Ford to cut jobs, idle plants, change lineup in Europe
Ford Motor Co. plans to revive its unprofitable European business by cutting salaried and hourly workers, ending production at plants in France and Germany, eliminating less-profitable vehicles like the C-Max from the lineup there, and possibly exiting a Russian joint venture.
The developing plans are part of CEO Jim Hackett's ongoing global restructuring of the Dearborn-based automaker — expected to also affect Ford salaried employees in North America. Hackett and his executives plan to spend $11 billion to fix struggling sections of the company abroad and cut costs in the U.S.
Europe has been a tough market for foreign brands in recent years. Lagging profits and the need for yet more investment to remain competitive prompted General Motors Co. CEO Mary Barra to sell off the company's European business in 2017. Ford has lost hundreds of millions in Europe in recent years. Through the third quarter of 2018, Ford had lost $119 million there.
"We have a good core to our business, but we need to get to sustainability," Steven Armstrong, group vice president and president, Europe, Middle East and Africa, said Thursday. "We need to reset the business today and redesign the business for the future."
Jim Farley, Ford president of global markets, said Wednesday that restructuring plans for Europe and South America will differ from whatever Ford decides to do in North America.
"The situation of South American or Europe is quite different," he said. "Those businesses, we see a really healthy business within them. So restructuring will be a piece of that. Over the next months and weeks, you’re going to hear more."
Ford employs roughly 54,000 people throughout its European operations. News of Ford's pending job cuts comes the same day British media are reporting Jaguar Land Rover could announce up to 5,000 job cuts amid uncertainty about "Brexit," the United Kingdom's looming departure from the European Union.
Brexit has also hit Ford's wallet in the last year. Armstrong said the actions announced Thursday in Europe were not a direct result of Brexit, but the automaker would have to re-evaluate what it announced Thursday should the effects of Brexit in March be harsher than expected.
Part of the plans for Europe mimic that which Ford announced in April for North America: getting the product lineup better in line with what customers want. In the U.S., Ford is cutting all sedans from the lineup in favor of more SUVs and crossovers. The automaker also plans to reduce complexity of existing products and pump money into already-profitable vehicle lines.

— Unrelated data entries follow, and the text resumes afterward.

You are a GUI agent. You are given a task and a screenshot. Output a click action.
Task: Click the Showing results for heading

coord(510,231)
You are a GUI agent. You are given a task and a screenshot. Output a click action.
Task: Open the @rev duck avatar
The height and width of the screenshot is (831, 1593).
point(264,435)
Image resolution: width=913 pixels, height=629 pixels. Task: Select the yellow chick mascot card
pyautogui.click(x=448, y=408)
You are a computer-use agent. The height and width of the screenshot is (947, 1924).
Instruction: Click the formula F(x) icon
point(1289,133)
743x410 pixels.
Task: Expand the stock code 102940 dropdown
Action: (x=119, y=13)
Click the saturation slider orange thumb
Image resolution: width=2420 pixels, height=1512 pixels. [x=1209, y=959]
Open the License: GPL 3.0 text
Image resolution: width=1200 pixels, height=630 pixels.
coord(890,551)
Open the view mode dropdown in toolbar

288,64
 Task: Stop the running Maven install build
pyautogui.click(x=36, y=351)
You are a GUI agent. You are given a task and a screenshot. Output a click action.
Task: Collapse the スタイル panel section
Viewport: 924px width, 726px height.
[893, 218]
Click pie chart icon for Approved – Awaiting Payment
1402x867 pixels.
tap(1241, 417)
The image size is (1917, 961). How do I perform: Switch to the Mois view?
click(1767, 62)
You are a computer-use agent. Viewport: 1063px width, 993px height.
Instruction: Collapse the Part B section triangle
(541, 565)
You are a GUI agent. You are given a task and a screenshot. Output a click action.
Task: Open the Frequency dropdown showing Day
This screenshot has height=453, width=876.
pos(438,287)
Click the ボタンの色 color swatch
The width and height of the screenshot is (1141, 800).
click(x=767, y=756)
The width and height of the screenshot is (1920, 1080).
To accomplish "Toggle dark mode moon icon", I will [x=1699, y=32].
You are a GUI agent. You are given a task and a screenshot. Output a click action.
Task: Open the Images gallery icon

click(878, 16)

"We will either improve or we will exit unprofitable vehicle lines," Armstrong said.
SUVs are also growing in popularity in Europe. Ford's European lineup lags the competition there. The automaker has begun discussions with its Works Council to end production of the C-Max and Grand C-Max at its Saarlouis Body and Assembly Plant in Germany to pull back from a shrinking compact multi-purpose vehicle market.
Ford plans to introduce electrified options on all new vehicles going forward, starting with the all-new Ford Focus that just launched. The automaker also will grow its SUV lineup in Europe.
Ford officials said they'll double-down on commercial vehicles and "leverage relationships" like a potential partnership with Volkswagen AG to support commercial vehicle growth. Ford and Volkswagen have since June been in discussions for a sweeping global partnership on several areas of the auto industry, including commercial vehicles, electrification and autonomous vehicles.
The automakers could make an announcement about the partnership talks next week at the Detroit auto show.
Ford considered exiting its European business altogether, Armstrong said, but decided the highly profitable commercial vehicle business — led by the Transit van — is too valuable to abandon. Ford would benefit from increased production scale in Europe with a Volkswagen partnership, which could also be used to broaden its European product range.
"The reality for us is we have an extremely strong commercial vehicles business in Europe," he said. "We think that's something we can further grow. We decided the best option for us is to stay in Europe as long as we can reset the business."
Ford had previously announced plans to close its Ford Aquitaine Industries plant in Bordeaux, France, which builds transmissions. That plant will close in August. The automaker is in discussions with European labor unions regarding its Saarlouis plant in Germany.
Bloomberg News reported that thousands of jobs cuts are expected. Armstrong declined to give a headcount reduction estimate, expressing the hope that a majority of the cuts will come through voluntary measures.
Ford plans to consolidate its UK headquarters and Ford Credit Europe headquarters at the Ford Dunton Technical Center.
The automaker did not specify its plans for Ford Sollers, a joint venture in Russia, but said officials are "undertaking a strategic review" of the joint venture, and expects a decision on its future in the second quarter of the year.
Ford is targeting a 6 percent earnings margin over the long term in Europe. The automaker reported a negative 3.3 percent margin there in the third quarter of 2018. In the first quarter of the year, when the automaker made $119 million in Europe, it reported a 1.3 percent margin.
Armstrong said 2019's financials will "be a significant improvement over 2018." The automaker expects to have lost money in Europe in 2018.
Ford will report fourth-quarter earnings on Jan. 23 in Dearborn. Officials expect to detail plans for the global restructuring, including whatever job cuts to be made in North America, by the second quarter of 2019. Armstrong said Thursday the same goes for Ford's plans in Europe.